───── RECORDS FOR PROCESSING ─────

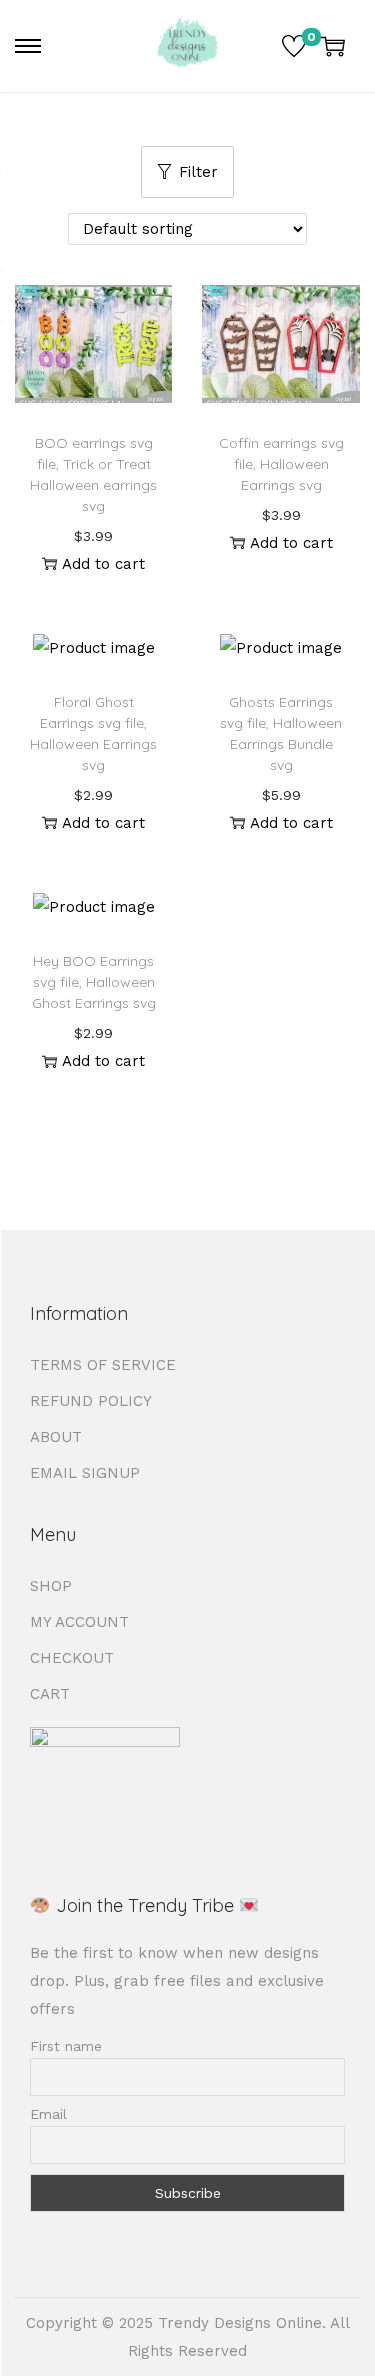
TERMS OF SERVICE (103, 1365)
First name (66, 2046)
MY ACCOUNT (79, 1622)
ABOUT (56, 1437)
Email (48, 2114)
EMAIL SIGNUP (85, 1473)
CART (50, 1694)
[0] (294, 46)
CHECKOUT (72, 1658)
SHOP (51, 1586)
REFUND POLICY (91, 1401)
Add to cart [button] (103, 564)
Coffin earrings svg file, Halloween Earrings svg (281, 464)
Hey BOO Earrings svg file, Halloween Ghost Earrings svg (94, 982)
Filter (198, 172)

─────

TASK DETAILS: Please set down each line of the data above exactly as written, without the pictures.

TASK RESPONSE:
TERMS OF SERVICE (103, 1365)
First name (66, 2046)
MY ACCOUNT (79, 1622)
ABOUT (56, 1437)
Email (48, 2114)
EMAIL SIGNUP (85, 1473)
CART (50, 1694)
[0] (294, 46)
CHECKOUT (72, 1658)
SHOP (51, 1586)
REFUND POLICY (91, 1401)
Add to cart [button] (103, 564)
Coffin earrings svg file, Halloween Earrings svg (281, 464)
Hey BOO Earrings svg file, Halloween Ghost Earrings svg (94, 982)
Filter (198, 172)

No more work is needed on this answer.